L’homme qui aimait les chiens – Leonardo Padura

L'homme qui aimait les chiens - Leonardo Padura Sous ce titre un peu mystérieux se cache un superbe roman historique. J’ai vraiment beaucoup aimé, que ce soit le sujet ou le style, et les 700 pages sont passées comme une lettre à la poste. Excellent bouquin, passionnant de bout en bout, et avec une très belle couverture en plus ! 😉

Ce roman est l’histoire de l’assassinat de Léon Trotsky par le dénommé Ramón Mercader, de nationalité espagnole, un jour d’août 1940, à Mexico (partie historique)… racontée par un cubain qui a longtemps préféré garder le silence tellement il avait peur des conséquences (partie romancée).

En 1977, ce cubain avait en effet rencontré sur une plage de Cuba un vieil homme se promenant avec deux magnifiques Barzoï ; « L’homme qui aimait les chiens » (puisque c’est de lui dont il s’agit) finit par lui raconter une longue histoire… qui le fascine et l’effraie à la fois : on est à Cuba, et certaines choses ne sont pas permises, comme le révisionnisme historique (enfin remettre en cause l’histoire déjà révisée… comme de dire du bien de Trotski, officiellement traître au stalinisme).

Tout commence pendant la guerre d’Espagne où le jeune Ramón est recruté par les services secret soviétiques, tandis qu’au même moment, Trotski part en exil, sachant pertinemment que Staline le tuera lorsqu’il n’en aura plus besoin, quelles que soient les précautions qu’il prendra. Puis commence l’époque des procès staliniens qui font froid dans le dos : Staline, en bon dictateur, commence ses purges, et Trotski peut encore servir à en justifier certaines. Alors seulement l’inévitable adviendra.

Là où le roman est très fort, c’est justement pare que c’est un cubain qui la raconte. Le personnage a lui aussi connu (et subit) le communisme dans sa jeunesse : quand il se décide à raconter cette histoire, en 2004, beaucoup d’eau a coulé sur les ponts, et il sait de quoi il parle.

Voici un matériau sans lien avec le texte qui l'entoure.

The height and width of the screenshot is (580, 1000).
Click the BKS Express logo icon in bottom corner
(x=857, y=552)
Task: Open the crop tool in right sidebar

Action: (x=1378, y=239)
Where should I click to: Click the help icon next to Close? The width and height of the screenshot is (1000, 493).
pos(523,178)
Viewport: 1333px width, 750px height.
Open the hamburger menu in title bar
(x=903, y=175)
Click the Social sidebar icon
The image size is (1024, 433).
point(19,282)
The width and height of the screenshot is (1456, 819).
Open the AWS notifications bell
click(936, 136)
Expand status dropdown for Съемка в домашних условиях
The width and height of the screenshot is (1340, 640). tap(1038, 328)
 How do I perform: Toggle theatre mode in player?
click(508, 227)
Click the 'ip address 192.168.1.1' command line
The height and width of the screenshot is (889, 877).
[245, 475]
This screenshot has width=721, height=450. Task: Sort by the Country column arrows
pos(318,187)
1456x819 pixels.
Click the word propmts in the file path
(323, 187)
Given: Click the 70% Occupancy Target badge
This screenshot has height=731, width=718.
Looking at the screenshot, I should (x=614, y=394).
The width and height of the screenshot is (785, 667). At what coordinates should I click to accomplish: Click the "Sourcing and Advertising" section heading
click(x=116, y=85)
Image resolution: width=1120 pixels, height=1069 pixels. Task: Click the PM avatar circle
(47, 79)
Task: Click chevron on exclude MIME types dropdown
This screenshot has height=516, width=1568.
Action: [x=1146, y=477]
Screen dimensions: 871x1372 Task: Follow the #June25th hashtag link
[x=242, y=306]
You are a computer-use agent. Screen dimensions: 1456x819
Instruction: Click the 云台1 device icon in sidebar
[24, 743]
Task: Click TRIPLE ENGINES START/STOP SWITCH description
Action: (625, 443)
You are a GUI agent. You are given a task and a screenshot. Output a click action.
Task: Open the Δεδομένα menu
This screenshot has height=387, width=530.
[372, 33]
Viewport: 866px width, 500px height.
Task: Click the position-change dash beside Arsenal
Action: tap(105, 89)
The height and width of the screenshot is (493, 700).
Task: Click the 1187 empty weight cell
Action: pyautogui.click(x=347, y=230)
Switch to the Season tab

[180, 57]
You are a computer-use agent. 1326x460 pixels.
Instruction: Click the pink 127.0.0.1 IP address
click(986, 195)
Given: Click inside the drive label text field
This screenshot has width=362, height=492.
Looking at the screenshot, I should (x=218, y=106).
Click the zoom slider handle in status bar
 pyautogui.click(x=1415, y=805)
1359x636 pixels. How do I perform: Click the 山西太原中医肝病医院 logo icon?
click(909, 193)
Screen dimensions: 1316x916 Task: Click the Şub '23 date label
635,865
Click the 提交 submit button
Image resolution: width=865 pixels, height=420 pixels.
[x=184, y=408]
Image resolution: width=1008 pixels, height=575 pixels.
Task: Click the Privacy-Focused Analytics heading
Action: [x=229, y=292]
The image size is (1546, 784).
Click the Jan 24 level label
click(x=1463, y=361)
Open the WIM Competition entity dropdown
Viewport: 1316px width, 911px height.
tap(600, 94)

Le roman est parfaitement écrit (et traduit), et ce fut un véritable plaisir de le lire. Concernant la vérité historique du roman, le mieux est de laisser Leonardo Padura l’expliquer lui-même dans ses remerciements à la fin du livre :

À l’heure de sa conception, […] alors que nous étions au XXIe siècle et que l’URSS était morte et enterrée, j’ai voulu me servir de l’histoire de l’assassinat de Trotski pour réfléchir à la perversion de la grande utopie du XXe siècle, ce processus où nombreux furent ceux qui engagèrent leur espérance et où nous fûmes tant et tant à perdre nos rêves et notre temps, quand ce ne fut pas notre sang et notre vie.  Et c’est pour cette raison que je m’en suis tenu, le plus fidèlement possible (souvenez-vous qu’il s’agit d’un roman, malgré l’étouffante présence de l’Histoire dans chacune des pages), aux épisodes et à la chronologie de la vie de Léon Trotski, durant les années où il fut exilé, harcelé et finalement assassiné, et que j’ai essayé de conserver tout ce que nous savons avec certitude (en vérité bien peu de choses) de la vie ou des vies de Ramón Mercader, reconstruit(s) en bonne partie au fil de la spéculation à partir de ce qui est vérifiable et de ce qui est historiquement possible ou plausible d’après le contexte. Cet équilibre entre réalité tangible et fiction concerne aussi bien Mercader que de nombreux autres personnages réels qui apparaissent dans le récit romancé — j’insiste, romancé — et construit par conséquent selon les libertés et les besoins de la fiction.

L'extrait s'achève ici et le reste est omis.